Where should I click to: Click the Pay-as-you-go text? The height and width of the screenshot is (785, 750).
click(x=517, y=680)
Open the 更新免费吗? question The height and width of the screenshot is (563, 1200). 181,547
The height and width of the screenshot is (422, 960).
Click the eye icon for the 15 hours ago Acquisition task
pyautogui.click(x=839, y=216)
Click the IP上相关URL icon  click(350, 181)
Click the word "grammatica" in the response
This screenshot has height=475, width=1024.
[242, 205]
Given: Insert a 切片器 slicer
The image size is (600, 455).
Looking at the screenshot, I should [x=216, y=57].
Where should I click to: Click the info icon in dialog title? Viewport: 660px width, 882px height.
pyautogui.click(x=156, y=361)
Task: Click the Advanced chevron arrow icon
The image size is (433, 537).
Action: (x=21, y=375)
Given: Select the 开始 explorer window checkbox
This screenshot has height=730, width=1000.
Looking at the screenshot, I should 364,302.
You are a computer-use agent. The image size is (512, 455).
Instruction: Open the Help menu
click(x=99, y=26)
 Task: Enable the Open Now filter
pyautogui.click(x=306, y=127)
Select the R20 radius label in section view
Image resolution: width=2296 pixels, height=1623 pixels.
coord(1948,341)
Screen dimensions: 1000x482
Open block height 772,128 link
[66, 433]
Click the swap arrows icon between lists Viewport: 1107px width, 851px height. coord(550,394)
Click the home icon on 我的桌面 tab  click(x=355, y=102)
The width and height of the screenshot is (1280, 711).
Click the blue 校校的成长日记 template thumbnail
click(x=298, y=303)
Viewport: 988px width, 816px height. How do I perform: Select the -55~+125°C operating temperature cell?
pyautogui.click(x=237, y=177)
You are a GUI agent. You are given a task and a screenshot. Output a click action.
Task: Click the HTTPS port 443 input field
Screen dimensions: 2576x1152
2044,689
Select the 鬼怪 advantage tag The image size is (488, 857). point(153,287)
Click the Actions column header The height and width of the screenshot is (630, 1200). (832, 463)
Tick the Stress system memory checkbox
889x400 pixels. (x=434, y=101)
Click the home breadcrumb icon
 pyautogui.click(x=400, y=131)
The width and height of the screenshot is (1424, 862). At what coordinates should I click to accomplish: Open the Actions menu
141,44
______________________________
> [REQUIREMENTS]: Copy every row above character for character, keeping the original line order and spacing.

> [WRITTEN RESPONSE]:
Where should I click to: Click the Pay-as-you-go text? The height and width of the screenshot is (785, 750).
click(x=517, y=680)
Open the 更新免费吗? question The height and width of the screenshot is (563, 1200). 181,547
The height and width of the screenshot is (422, 960).
Click the eye icon for the 15 hours ago Acquisition task
pyautogui.click(x=839, y=216)
Click the IP上相关URL icon  click(350, 181)
Click the word "grammatica" in the response
This screenshot has height=475, width=1024.
[242, 205]
Given: Insert a 切片器 slicer
The image size is (600, 455).
Looking at the screenshot, I should [x=216, y=57].
Where should I click to: Click the info icon in dialog title? Viewport: 660px width, 882px height.
pyautogui.click(x=156, y=361)
Task: Click the Advanced chevron arrow icon
The image size is (433, 537).
Action: (x=21, y=375)
Given: Select the 开始 explorer window checkbox
This screenshot has height=730, width=1000.
Looking at the screenshot, I should 364,302.
You are a computer-use agent. The image size is (512, 455).
Instruction: Open the Help menu
click(x=99, y=26)
 Task: Enable the Open Now filter
pyautogui.click(x=306, y=127)
Select the R20 radius label in section view
Image resolution: width=2296 pixels, height=1623 pixels.
coord(1948,341)
Screen dimensions: 1000x482
Open block height 772,128 link
[66, 433]
Click the swap arrows icon between lists Viewport: 1107px width, 851px height. coord(550,394)
Click the home icon on 我的桌面 tab  click(x=355, y=102)
The width and height of the screenshot is (1280, 711).
Click the blue 校校的成长日记 template thumbnail
click(x=298, y=303)
Viewport: 988px width, 816px height. How do I perform: Select the -55~+125°C operating temperature cell?
pyautogui.click(x=237, y=177)
You are a GUI agent. You are given a task and a screenshot. Output a click action.
Task: Click the HTTPS port 443 input field
Screen dimensions: 2576x1152
2044,689
Select the 鬼怪 advantage tag The image size is (488, 857). point(153,287)
Click the Actions column header The height and width of the screenshot is (630, 1200). (832, 463)
Tick the Stress system memory checkbox
889x400 pixels. (x=434, y=101)
Click the home breadcrumb icon
 pyautogui.click(x=400, y=131)
The width and height of the screenshot is (1424, 862). At what coordinates should I click to accomplish: Open the Actions menu
141,44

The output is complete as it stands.